Assignment: After locating the line that contains "Kosten, Bezahlen und Konto (50, 2308)" in the records below, write out exactly that line and each line after it through the one that contains "Sitemap (488, 2446)", and nothing else.

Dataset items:
-.-.-

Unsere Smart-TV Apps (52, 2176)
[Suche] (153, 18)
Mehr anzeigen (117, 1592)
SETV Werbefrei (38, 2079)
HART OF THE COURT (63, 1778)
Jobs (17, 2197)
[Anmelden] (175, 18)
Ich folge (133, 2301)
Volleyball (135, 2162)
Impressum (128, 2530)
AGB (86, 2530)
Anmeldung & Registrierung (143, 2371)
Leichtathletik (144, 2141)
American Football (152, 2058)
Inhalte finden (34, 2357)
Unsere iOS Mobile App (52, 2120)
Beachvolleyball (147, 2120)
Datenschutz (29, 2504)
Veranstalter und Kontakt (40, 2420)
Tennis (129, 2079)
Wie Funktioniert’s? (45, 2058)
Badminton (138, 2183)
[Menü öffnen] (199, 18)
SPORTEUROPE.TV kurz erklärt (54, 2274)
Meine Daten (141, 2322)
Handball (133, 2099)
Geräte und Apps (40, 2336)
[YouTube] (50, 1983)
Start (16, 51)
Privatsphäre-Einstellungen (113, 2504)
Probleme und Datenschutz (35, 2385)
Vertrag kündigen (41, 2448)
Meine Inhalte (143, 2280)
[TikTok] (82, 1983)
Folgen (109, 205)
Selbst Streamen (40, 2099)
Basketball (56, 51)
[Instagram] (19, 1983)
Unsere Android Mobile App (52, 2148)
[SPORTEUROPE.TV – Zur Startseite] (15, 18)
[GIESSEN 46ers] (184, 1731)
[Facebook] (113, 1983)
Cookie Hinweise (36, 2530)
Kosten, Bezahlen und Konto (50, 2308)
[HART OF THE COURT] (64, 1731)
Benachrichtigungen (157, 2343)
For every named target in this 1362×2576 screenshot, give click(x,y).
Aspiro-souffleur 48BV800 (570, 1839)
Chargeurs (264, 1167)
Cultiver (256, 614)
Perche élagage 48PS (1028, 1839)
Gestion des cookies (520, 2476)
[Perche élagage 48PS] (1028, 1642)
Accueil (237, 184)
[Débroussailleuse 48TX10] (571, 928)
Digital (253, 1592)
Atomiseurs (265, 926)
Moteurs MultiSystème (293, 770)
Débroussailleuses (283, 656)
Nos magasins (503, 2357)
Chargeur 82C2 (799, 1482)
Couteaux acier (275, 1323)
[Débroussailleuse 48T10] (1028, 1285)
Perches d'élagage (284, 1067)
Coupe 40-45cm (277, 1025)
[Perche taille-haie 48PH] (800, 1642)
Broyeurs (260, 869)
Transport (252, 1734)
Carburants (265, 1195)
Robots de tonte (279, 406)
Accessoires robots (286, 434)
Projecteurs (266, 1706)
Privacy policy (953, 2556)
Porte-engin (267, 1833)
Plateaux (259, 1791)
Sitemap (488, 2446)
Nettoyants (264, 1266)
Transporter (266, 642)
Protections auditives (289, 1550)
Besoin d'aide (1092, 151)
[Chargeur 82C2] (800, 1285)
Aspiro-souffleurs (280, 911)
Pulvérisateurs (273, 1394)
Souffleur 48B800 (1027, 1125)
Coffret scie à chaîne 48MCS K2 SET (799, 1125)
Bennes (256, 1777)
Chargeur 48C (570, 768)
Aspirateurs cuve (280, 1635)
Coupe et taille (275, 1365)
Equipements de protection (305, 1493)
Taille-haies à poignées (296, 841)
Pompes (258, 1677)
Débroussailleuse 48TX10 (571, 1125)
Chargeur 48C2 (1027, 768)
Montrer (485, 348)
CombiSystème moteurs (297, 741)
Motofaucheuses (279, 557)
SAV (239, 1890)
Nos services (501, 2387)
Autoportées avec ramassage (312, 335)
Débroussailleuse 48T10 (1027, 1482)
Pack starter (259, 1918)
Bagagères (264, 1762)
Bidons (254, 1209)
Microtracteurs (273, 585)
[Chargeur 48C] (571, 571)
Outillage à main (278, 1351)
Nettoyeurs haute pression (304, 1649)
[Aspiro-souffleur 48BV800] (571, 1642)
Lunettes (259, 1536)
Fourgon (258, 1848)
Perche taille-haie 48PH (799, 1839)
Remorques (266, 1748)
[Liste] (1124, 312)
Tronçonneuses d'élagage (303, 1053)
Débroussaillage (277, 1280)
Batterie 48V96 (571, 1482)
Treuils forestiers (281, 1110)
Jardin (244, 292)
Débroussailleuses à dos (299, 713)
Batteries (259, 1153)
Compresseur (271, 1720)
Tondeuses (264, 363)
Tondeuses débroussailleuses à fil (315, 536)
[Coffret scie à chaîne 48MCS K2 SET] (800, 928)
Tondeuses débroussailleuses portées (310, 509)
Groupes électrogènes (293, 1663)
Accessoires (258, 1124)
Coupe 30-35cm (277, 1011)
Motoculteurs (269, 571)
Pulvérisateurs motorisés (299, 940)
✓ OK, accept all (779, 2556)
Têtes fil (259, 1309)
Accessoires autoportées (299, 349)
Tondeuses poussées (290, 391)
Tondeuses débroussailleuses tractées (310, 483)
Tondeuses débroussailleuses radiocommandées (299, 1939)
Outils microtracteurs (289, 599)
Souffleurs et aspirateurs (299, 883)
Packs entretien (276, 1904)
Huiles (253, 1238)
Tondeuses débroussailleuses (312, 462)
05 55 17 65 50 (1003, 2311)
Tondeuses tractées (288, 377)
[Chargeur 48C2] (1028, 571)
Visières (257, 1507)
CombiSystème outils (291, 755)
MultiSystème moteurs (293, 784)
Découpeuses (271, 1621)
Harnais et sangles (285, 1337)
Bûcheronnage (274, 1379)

-.-.-

Result:
Kosten, Bezahlen und Konto (50, 2308)
[HART OF THE COURT] (64, 1731)
Benachrichtigungen (157, 2343)
For every named target in this 1362×2576 screenshot, give click(x,y).
Aspiro-souffleur 48BV800 (570, 1839)
Chargeurs (264, 1167)
Cultiver (256, 614)
Perche élagage 48PS (1028, 1839)
Gestion des cookies (520, 2476)
[Perche élagage 48PS] (1028, 1642)
Accueil (237, 184)
[Débroussailleuse 48TX10] (571, 928)
Digital (253, 1592)
Atomiseurs (265, 926)
Moteurs MultiSystème (293, 770)
Débroussailleuses (283, 656)
Nos magasins (503, 2357)
Chargeur 82C2 (799, 1482)
Couteaux acier (275, 1323)
[Débroussailleuse 48T10] (1028, 1285)
Perches d'élagage (284, 1067)
Coupe 40-45cm (277, 1025)
[Perche taille-haie 48PH] (800, 1642)
Broyeurs (260, 869)
Transport (252, 1734)
Carburants (265, 1195)
Robots de tonte (279, 406)
Accessoires robots (286, 434)
Projecteurs (266, 1706)
Privacy policy (953, 2556)
Porte-engin (267, 1833)
Plateaux (259, 1791)
Sitemap (488, 2446)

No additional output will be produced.